National Day of Encouragement doesn’t go down until September 12, but it’s never too early to start thinking about the 2nd annual event.
What, you ask, is the National Day of Encouragement? Good question!
Officially acknowledged by President Bush last year, the “holiday” hopes to counter negativity with some good old coddling. We need such a day because, according to the Day’s website, “negative images and stories brought to us by the media can lead to sadness and discouragement.”
An explanatory video shares some of these “very negative images” – mostly of September 11 – and concludes, “There is something you can do.”
While some may quite rightly guess “cut yourself off from all media,” the site has another suggestion: “Spend some time encouraging someone. And let’s fight the discouragement that plagues our schools, work places, and homes.” Great! We love encouraging people – you go, girl! – but, upon further examination, we’re finding the entire thing quite discouraging.
It all began in June of 2007, when do-gooder high school students gathered at Harding University for a National Leadership Forum. Upset by growing problems in their high schools, like booze, parties and the dreaded sex, the teenage participants decided our nation needed a day to counteract society’s detrimental influences. And, as you can imagine, those influences are highly subjective. And perhaps highly influenced, especially since the day’s run out of The Institute for Church & Family, headquartered at Harding.
Founded in 1924, Arkansas-based Harding University prides itself on its faith-based education – and all the moral baggage that comes with it. From the student handbook: “Harding University holds to the biblical principle that sexual relationships are unacceptable to God outside the context of marriage. Sexual immorality in any form will result in suspension from the University.” This exclusionary attitude shouldn’t surprise, of course. Loads of faith-based institutions routinely rail against homosexuality. Harding’s commitment to the anti-queer cause, however, goes deeper than simply fire and brimstone. Just ask Harding professor Mark Elrod.
In a June 20, 2008, interview with “Christian issues” blog downintheblog, Elrod, a historian, expresses his relatively lukewarm support for gay marriage, saying, “I’m generally not opposed to it and I’m not in favor of it either… I’m generally in favor of allowing same-sex marriages but I’m not going to go to the barricades to fight for it either.” Harding University was not impressed. And they were particularly displeased with Elrod’s takes on Biblical condemnations:
The bible itself defines marriage about 7 different ways, and any of those 7 ways you could make an argument that the bible says it should be legal, like polygamy.
If we use the bible as a document to determine our civil laws, it’s not entirely clear on what marriage is.

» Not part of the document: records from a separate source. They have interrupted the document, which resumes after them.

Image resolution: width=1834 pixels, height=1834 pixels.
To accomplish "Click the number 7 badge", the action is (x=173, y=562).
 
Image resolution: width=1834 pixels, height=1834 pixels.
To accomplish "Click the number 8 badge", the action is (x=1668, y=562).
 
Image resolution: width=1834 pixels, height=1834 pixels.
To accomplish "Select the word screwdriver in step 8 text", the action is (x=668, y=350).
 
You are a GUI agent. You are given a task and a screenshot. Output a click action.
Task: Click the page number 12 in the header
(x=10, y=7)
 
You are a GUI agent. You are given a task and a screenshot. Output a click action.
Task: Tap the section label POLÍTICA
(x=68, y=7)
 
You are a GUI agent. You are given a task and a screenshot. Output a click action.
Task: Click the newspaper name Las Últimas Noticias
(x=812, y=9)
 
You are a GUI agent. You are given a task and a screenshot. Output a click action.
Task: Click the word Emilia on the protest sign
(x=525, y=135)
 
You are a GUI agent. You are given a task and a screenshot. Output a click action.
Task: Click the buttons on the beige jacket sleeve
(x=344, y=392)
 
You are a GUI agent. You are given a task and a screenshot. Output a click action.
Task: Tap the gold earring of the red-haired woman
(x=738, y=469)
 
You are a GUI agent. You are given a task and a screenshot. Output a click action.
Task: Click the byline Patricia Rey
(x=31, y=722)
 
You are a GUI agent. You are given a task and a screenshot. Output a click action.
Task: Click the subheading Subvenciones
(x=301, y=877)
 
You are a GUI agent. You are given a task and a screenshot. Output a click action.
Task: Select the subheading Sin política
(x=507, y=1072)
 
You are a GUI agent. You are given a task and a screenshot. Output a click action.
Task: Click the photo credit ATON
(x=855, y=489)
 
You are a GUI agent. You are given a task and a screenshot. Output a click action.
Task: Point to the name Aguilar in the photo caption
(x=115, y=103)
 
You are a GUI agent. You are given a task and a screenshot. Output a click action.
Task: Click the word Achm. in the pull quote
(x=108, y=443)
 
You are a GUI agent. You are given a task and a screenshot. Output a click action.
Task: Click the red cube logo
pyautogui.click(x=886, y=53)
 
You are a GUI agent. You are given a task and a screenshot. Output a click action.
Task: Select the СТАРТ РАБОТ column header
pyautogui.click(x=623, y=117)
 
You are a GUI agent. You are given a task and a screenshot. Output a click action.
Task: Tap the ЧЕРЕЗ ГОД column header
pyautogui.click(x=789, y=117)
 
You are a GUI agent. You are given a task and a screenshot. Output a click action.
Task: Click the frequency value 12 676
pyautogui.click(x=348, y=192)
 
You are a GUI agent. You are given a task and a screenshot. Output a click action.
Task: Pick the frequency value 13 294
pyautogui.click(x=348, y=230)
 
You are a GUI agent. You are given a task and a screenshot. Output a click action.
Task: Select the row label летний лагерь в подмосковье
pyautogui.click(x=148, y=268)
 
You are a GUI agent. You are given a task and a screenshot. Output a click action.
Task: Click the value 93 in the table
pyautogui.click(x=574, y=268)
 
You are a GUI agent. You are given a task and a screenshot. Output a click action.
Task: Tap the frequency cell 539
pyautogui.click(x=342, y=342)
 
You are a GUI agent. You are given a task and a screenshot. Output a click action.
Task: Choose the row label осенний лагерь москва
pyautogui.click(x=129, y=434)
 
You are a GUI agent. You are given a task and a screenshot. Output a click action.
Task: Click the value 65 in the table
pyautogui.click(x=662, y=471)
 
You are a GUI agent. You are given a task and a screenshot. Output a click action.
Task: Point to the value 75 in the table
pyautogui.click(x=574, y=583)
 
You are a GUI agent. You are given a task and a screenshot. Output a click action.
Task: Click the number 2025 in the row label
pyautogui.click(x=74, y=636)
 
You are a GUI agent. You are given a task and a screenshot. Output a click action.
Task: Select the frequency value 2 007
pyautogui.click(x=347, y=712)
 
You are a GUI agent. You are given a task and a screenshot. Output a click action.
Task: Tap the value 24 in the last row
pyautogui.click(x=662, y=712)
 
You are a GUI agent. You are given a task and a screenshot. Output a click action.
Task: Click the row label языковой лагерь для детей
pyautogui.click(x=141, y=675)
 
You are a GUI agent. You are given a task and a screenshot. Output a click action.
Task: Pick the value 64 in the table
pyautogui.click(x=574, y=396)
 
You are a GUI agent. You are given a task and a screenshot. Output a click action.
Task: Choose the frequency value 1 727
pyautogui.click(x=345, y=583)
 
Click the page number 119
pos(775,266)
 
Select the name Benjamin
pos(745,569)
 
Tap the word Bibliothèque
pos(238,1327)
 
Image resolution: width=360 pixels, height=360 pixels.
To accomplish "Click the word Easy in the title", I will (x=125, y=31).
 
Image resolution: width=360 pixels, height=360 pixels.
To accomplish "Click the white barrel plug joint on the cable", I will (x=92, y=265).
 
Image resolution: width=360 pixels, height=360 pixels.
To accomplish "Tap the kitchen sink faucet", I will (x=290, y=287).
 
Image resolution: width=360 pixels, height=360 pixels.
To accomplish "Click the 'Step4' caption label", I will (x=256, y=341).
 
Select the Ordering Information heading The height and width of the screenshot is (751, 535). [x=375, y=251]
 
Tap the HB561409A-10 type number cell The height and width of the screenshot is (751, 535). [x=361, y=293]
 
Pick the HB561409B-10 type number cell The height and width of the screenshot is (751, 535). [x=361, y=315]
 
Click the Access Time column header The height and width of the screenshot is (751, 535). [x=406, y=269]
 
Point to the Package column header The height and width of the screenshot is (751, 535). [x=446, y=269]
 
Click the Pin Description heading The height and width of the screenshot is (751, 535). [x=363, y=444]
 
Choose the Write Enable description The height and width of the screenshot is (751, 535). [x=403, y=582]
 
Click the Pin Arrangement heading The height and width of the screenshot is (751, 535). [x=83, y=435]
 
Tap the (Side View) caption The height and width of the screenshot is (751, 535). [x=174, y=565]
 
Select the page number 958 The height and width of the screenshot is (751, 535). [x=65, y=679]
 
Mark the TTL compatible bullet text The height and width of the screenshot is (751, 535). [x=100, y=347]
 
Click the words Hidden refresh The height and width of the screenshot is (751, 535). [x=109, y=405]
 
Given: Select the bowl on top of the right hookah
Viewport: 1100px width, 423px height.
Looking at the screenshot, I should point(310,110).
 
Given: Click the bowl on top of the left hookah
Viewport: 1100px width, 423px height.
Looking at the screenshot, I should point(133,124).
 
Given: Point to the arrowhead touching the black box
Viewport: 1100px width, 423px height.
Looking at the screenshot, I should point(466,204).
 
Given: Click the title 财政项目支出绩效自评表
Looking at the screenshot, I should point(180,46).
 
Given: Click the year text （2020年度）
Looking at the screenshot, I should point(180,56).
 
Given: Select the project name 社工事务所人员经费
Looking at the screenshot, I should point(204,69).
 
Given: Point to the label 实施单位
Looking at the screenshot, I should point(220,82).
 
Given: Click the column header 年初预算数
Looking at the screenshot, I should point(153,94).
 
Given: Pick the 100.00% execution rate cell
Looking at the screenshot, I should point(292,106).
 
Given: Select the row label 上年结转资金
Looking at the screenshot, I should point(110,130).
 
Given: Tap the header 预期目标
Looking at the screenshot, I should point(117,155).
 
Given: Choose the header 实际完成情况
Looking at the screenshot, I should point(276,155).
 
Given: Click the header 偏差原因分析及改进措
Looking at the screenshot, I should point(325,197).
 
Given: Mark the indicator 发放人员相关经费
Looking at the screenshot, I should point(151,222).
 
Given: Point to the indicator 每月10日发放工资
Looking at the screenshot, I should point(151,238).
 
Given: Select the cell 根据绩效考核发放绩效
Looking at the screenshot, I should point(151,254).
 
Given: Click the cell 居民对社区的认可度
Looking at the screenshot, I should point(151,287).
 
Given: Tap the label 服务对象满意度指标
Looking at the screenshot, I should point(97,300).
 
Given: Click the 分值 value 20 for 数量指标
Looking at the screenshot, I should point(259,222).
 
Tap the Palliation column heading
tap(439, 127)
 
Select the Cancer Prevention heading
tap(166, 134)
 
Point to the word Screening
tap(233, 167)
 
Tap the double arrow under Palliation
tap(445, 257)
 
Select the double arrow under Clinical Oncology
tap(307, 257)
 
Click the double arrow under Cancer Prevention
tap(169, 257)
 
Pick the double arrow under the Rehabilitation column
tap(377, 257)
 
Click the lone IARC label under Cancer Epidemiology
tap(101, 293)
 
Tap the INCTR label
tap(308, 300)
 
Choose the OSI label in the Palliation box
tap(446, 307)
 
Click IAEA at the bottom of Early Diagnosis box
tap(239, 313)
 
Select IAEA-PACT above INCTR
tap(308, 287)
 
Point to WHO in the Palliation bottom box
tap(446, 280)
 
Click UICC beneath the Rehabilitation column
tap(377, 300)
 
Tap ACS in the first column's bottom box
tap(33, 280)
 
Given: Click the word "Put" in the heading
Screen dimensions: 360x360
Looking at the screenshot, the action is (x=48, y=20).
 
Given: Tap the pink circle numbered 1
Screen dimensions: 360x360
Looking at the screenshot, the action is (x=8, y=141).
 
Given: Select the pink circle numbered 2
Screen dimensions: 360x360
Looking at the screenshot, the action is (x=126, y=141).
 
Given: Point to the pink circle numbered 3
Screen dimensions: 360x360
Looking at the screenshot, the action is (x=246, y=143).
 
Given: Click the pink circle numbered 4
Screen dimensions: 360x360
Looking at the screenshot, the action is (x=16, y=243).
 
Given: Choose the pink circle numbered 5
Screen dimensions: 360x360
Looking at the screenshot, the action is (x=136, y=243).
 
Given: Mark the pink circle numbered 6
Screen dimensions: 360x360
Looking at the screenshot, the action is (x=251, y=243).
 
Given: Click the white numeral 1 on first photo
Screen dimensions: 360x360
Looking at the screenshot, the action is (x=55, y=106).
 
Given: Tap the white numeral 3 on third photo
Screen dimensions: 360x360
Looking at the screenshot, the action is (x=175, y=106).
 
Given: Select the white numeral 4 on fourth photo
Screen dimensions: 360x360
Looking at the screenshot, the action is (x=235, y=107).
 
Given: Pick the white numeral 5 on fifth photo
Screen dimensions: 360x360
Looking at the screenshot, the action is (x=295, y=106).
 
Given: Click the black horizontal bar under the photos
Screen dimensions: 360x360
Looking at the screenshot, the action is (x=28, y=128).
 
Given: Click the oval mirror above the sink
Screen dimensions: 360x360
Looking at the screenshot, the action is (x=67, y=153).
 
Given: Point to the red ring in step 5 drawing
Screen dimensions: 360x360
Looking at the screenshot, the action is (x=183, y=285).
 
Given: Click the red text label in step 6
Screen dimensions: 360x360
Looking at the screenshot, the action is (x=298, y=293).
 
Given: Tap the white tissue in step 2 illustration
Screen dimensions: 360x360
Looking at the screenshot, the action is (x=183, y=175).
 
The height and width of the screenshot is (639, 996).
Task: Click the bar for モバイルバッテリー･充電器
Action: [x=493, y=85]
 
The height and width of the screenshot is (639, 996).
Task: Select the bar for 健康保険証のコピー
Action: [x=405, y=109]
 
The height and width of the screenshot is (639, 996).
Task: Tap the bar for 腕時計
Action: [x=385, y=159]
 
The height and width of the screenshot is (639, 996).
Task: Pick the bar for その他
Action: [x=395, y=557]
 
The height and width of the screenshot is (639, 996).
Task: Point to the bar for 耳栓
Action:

Let the righteous backlash begin!
Displeased with Dr. Elrod’s blasphemous opinion, Harding officials reportedly urged him into keeping his private thoughts private, according to Political Cartel, a blog run by Harding alum. The authors described Harding’s reaction to Elrod’s queer comments as “intellectual oppression.” Elrod claims he wasn’t pressured, but did go ahead and restrict access to his personal blog. Before doing so, however, Elrod posted this telling message:
I’ve come to the realization that I have over-estimated the capacity of both my academic [Harding University and my religious [Church of Christ] community to deal with critical thinking or dissent in a public forum. In the last few weeks, I’ve grown tired with dealing with members of both communities who seem to view the world in black and white terms and think of all discussions as zero-sum games.
Now, we don’t know about you lot, but we’re not about to celebrate a “Day of Encouragement” founded in a school that doesn’t seem to know the meaning of the word. Harding University had no comment on the matter, of course, which speaks volumes more than anything they ever could have spun.